Wednesday, May 22, 2024

The Last Straw

As I may have mentioned before, Shadow of the Colossus is one of my favourite computer games ever. When the team behind that announced a follow-up, The Last Guardian, in which the giant-thing-on-which-you-can-climb is a friend rather than a foe -- although the Colossi aren't enemies as such, but that's a bit of a spoiler -- I knew I had to have it.

I waited, and then it was announced it would not be coming out on PlayStation 2, but rather the upcoming PlayStation 3.

I bought a PS3 for the sole purpose of playing TLG. I waited.

It was delayed so long that the PS3 release was cancelled and it would instead be released on PS4. In the mean time I had found other games to play, so purchasing a PS3 wasn't a total waste.

I was lucky enough to win a PS4 in a competition, and so I waited.

The game was released! I got it! I... got busy and distracted and didn't play it.

I got a PS5. Just last week a gap appeared in my life and I, at long last, booted up The Last Guardian.

I didn't like it much.

Oh dear.

It's not bad. It's fine. It looks amazing, most of the time, the music is beautiful, and the central gameplay idea is very clever; your big furry buddy Trico does feel like a real creature and the way you interact with it in order to progress through the game is for the most part well-implemented. I also have to give the designers considerable credit for basing a game around collaboration rather than combat; it reminds me of the sort of quasi-puzzle games you'd get in the Amiga days, and in fact I'm sure there was a game of that era which had a similar pet-and-puzzles premise, but I am old and fuzzy now and I don't remember.


The controls are borderline terrible. There's an attempt to go minimalist and simple, and the controls are context sensitive to an extent, but recognition of the context is a bit wonky, so you may be trying to walk along a platform but instead find yourself bouncing off a wall. The camera automatically rotates to point at Trico, which is a lovely touch except if you're trying to line up a precise jump. Basic movement seems to go from a single tentative step to a flat out sprint, with nothing in between, which again is not much good when you're hopping about hundreds of metres from the ground.

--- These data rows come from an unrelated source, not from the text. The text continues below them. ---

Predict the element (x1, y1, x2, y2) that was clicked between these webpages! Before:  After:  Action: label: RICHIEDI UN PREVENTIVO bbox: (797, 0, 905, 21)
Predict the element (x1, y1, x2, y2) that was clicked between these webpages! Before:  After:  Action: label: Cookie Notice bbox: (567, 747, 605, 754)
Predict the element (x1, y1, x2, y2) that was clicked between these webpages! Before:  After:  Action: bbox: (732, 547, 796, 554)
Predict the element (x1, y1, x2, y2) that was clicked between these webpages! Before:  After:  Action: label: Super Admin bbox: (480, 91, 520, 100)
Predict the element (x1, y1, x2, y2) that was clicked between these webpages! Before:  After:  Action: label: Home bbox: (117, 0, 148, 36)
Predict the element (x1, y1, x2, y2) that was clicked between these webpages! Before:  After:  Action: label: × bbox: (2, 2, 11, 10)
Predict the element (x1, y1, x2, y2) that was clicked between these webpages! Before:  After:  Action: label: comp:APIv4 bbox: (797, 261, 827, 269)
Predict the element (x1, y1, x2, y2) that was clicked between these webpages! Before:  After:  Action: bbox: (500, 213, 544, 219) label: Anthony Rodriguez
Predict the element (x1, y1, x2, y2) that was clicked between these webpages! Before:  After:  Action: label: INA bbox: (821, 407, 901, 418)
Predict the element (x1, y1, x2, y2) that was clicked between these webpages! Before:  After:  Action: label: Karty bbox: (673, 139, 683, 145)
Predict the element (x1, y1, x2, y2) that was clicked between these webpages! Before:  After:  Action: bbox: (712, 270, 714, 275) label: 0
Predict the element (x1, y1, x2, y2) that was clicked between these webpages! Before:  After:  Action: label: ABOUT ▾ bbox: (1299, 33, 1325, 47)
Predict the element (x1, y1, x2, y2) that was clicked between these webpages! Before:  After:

Trico doesn't always do what you want it to do, which is fine because it's part of the central concept of working with a wild beast, but you'd expect your actual playing piece to respond to the buttons you're pushing, given that precise movement is such a big part of the gameplay.

The game also has a habit of taking control away to show off the more dramatic jumps, which I suppose on the plus side means you're not wrestling with the controls. In fairness these cut scenes are impressive, but would probably have been more fun if I'd been allowed to be involved.

I finished the game but I didn't complete it -- there are secrets to unlock -- and long before the end I knew I would probably never play it again. It would make a wonderful animated film but as a game it's a huge disappointment. I wonder if I just waited too long. Maybe it could never live up to my expectations.

Arbitrary score: PS3 out of PS5

Here you go, you can watch the beautiful production and my less beautiful struggles with the wonky gameplay:


  1. I actually just bought this not long ago. I've only played as far as the part where you and Trico drop into the sort of cage thing and Trico goes berserk (the first time, as I assume this will be a recurring issue.) The controls haven't screwed me over too bad so far. Guess I have that to look forward to.

    1. It's 70% fine, but the other 30% is infuriating beyond all measure.